PORT OF CAMOSACK: Roderick Finlayson fired a nine pound cannon ball at the Songhees chief’s lodge, south of Johnson Street, north of Fort Victoria

Johnson Street Bridge represents a fine example of Victoria’s early modern architectural engineering history and of its living transportation history, and is still, amazingly, endangered by a philistine Victoria City Council that doesn’t seem to get the basic rudiments of conservation philosophy applied to Victoria’s own internationally recognized and architecturally significant engineering heritage.

Victoria’s Inner Harbour precinct south of the present Joseph Strauss-designed bridge, and north of the site of the former Hudson’s Bay Company’s Fort Victoria, has long had a controversial and sometimes violent history, as these excerpts that follow from Monsignor Philip M. Hanley’s The Early History of the Catholic Church on Vancouver Island show.

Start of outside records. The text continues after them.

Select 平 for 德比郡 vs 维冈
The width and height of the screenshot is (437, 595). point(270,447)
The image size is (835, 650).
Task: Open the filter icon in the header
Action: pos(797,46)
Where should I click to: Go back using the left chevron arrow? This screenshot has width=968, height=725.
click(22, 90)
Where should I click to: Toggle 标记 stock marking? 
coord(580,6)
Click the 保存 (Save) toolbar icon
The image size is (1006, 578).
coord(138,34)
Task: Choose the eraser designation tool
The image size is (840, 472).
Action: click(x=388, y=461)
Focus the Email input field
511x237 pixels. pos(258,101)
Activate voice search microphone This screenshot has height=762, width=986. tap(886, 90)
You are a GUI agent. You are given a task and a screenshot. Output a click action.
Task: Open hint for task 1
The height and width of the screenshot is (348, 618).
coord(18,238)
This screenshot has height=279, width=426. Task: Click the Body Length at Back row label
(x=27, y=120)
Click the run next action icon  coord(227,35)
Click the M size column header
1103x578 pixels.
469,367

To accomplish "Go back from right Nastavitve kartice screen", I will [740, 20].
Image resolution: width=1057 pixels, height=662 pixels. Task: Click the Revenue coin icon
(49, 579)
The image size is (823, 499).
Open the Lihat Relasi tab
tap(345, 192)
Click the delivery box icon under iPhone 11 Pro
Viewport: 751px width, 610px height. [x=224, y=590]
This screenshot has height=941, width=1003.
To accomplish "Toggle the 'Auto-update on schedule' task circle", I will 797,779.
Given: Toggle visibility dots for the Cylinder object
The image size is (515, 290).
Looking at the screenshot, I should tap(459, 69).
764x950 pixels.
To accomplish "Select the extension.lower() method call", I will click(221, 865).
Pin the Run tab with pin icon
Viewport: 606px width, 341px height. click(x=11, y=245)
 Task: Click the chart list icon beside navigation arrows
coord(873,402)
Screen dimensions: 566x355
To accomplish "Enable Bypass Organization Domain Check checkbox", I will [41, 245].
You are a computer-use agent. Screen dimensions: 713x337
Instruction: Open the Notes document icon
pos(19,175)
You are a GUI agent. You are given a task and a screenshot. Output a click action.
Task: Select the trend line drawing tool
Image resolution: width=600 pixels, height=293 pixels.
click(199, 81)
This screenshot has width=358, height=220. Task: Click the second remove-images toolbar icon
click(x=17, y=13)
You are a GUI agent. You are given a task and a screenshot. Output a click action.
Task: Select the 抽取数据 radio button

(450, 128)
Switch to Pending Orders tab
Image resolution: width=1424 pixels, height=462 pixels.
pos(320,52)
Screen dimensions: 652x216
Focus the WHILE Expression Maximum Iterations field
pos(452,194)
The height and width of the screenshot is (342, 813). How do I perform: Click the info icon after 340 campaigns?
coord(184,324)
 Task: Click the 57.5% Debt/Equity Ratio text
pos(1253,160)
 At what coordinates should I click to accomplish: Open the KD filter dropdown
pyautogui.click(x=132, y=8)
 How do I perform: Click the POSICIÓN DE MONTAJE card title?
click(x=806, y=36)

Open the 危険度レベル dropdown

Monsignor Hanley quotes Roderick Finlayson, the feckless H. B. C. stand-in for Chief Factor Sir James Douglas, describing how the Songhees people moved their village from Cadboro Bay to Victoria harbour, and hence, to their destiny as Victoria’s original outsiders.

 According to Roderick Finlayson, there was a skirmish where H. B. C. cattle were apparently stolen, shots were fired at the Fort from the Songhees-Cowichan village, Finlayson retaliated with a nine pound shot ‘with grape in’ from a cannon at the Chief’s lodge, somehow managing not to have killed anyone…

After that, a fire broke out ‘in the thick wood between the fort and Johnson Street’, which gave Finlayson the pretext he needed to move the Songhees to the other west side of the ‘Comoosin Inlet.’

[ Hanley’s narrative is indicated in italics…]

– ‘Goyo de la Rosa, Editor



Mr. Douglas, late Sir James, had command of the whole party.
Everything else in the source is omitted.